CRISPR-LAMP test advances Leishmania detection

Tegumentary leishmaniasis is a parasitic disease found across the Americas that causes skin and mucosal lesions and can lead to disfigurement and stigma. Early and accurate diagnosis matters for treatment and control, but the most sensitive tests today—PCR-based molecular diagnostics—need specialized laboratories and trained staff that are often absent in rural, low-resource areas. To address that gap, Vanessa Adaui and colleagues set out to adapt a cutting-edge molecular approach so it could be more practical outside advanced labs. They combined the highly specific CRISPR-Cas12a system, previously used with PCR preamplification, with loop-mediated isothermal amplification (LAMP), a simpler method that amplifies DNA at a single temperature. The team focused on two commonly used multi-copy genetic targets: 18S rDNA for broad, pan-Leishmania detection and kinetoplast DNA (kDNA) minicircles for detecting the Leishmania ( Viannia ) subgenus. Their goal was to create assays that produce clear readouts by fluorescence or on lateral flow strips and that could be simplified further for use near the point of care in endemic regions.
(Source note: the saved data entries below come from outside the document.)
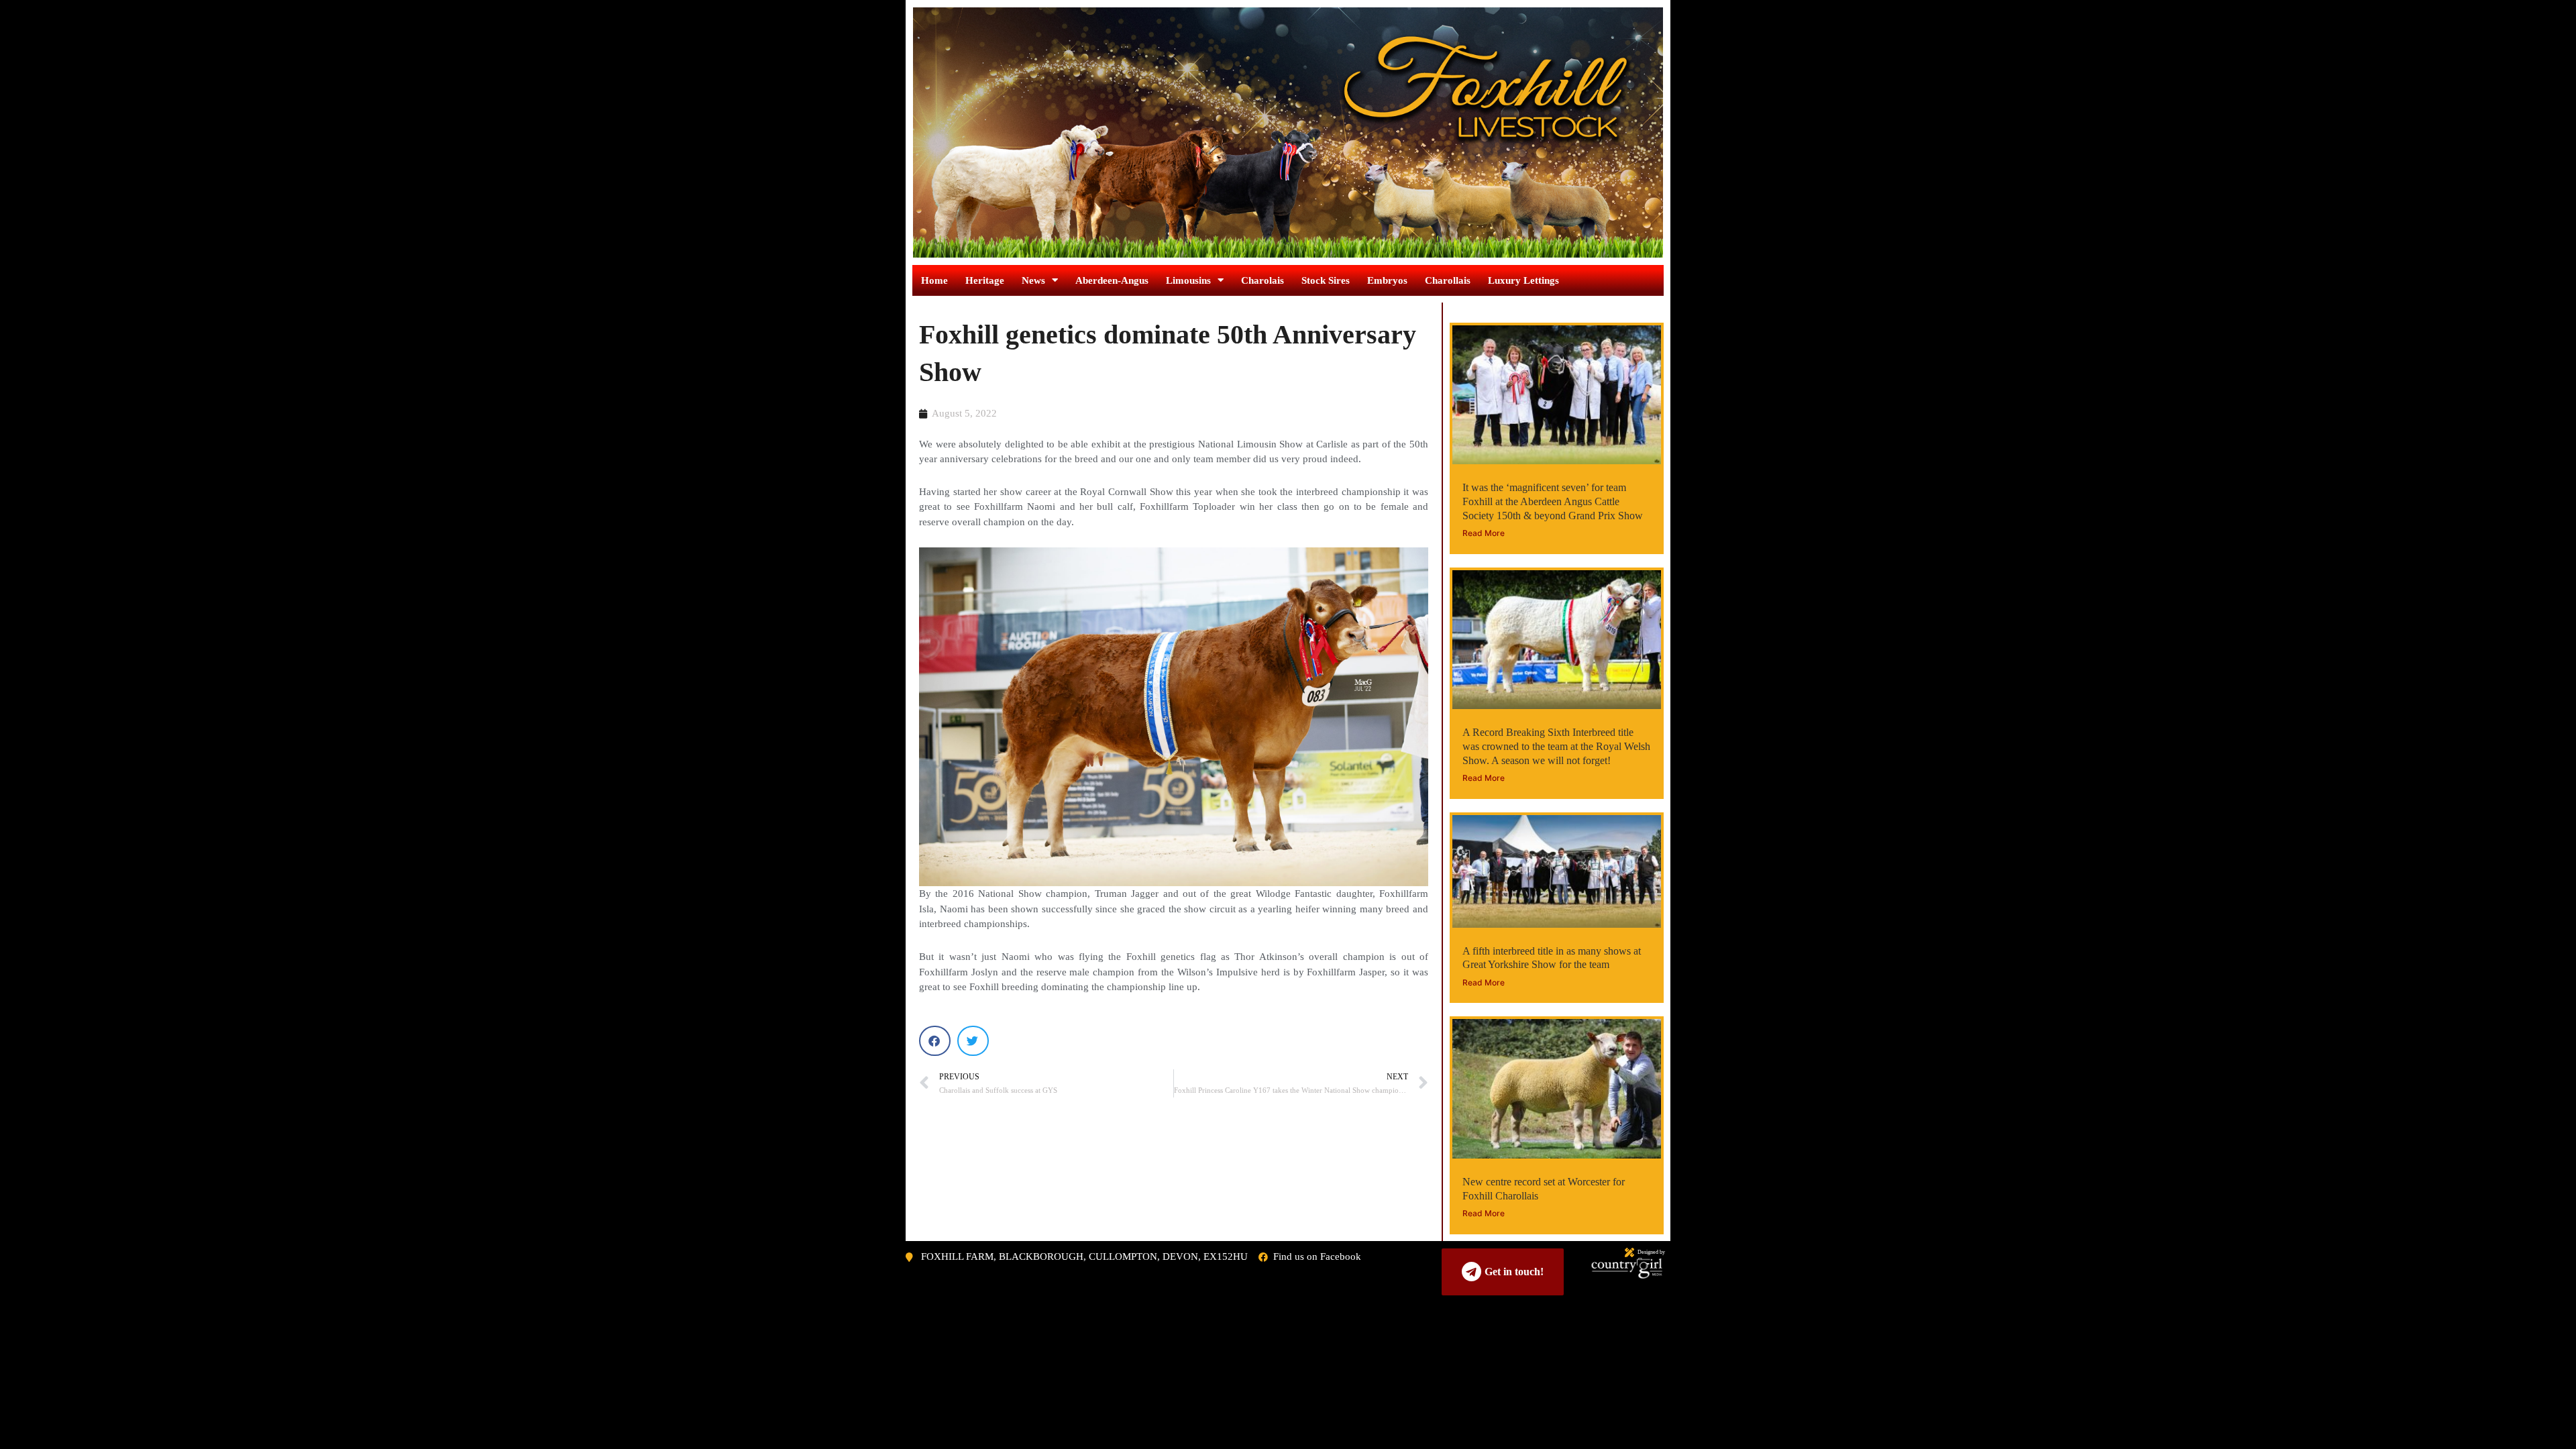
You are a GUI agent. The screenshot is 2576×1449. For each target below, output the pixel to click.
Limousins (1188, 280)
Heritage (984, 280)
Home (934, 280)
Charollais (1447, 280)
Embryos (1387, 280)
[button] (935, 1041)
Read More (1483, 533)
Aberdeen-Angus (1111, 280)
The researchers optimized LAMP-coupled CRISPR-Cas12a assays and tested them with both fluorescence-based and lateral flow readouts. In analytical tests using Leishmania braziliensis M2904 genomic DNA, the assays detected as little as 0.2 genome equivalents per reaction. The kDNA-targeting assay reliably detected all tested species of the Leishmania ( Viannia ) subgenus, while the 18S rDNA assay showed pan- Leishmania detection capability. Importantly, there was no cross-reactivity with DNA from other protozoan pathogens Trypanosoma cruzi and Plasmodium falciparum, the bacterial pathogen Mycobacterium tuberculosis, or with human DNA. The team then applied the assays to 90 clinical skin lesion samples from the Cusco region of Peru and compared results to kDNA real-time PCR. With a fluorescence readout, the LAMP-CRISPR assays achieved a sensitivity of 90.9% for kDNA and 72.7% for 18S rDNA, both with 100% specificity. Lateral flow strip results matched fluorescence detection in 18 tested samples, with a single discrepancy in the 18S assay linked to low parasite load.
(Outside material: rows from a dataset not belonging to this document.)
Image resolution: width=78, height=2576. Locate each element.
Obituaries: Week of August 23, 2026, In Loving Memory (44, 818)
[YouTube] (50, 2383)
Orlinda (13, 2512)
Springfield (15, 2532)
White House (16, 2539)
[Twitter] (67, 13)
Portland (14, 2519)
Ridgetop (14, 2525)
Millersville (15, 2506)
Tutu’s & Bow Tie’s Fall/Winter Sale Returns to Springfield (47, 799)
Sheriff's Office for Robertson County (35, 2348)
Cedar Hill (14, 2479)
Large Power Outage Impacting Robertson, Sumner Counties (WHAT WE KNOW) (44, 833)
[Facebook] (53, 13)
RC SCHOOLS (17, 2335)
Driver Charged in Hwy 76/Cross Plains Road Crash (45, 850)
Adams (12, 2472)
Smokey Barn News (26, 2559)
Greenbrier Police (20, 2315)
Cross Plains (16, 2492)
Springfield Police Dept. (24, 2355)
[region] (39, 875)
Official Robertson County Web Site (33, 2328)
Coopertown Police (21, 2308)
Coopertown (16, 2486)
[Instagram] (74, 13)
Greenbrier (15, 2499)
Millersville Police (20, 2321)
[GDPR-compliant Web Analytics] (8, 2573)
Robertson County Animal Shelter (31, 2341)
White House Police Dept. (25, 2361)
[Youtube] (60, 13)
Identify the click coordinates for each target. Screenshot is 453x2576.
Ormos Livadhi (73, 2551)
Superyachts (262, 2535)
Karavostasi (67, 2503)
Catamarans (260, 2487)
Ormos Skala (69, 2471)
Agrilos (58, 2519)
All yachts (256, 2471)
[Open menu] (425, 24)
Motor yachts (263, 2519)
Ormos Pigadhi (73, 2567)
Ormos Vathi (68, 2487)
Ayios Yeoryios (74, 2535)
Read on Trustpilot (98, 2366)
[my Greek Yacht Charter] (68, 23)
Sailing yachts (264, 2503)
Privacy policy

These findings suggest the LAMP-CRISPR-Cas12a approach could become a new generation of molecular tools for leishmaniasis diagnosis and surveillance. Because LAMP operates at a constant temperature and lateral flow strips provide simple visual readouts, the assays are amenable to further simplification and optimization for low-resource settings where conventional PCR is impractical. The use of multi-copy targets like 18S rDNA and kDNA minicircles supports sensitive detection across species important to human disease, and the lack of cross-reactivity with other pathogens and human DNA indicates strong specificity. While the work reported here was performed under laboratory conditions, the combination of sensitivity, specificity, and adaptable readouts positions these tests to support earlier diagnosis, better patient management, and improved surveillance efforts in endemic areas. The authors note the potential for these tools to contribute to One Health strategies for disease control, linking human, animal, and environmental health considerations.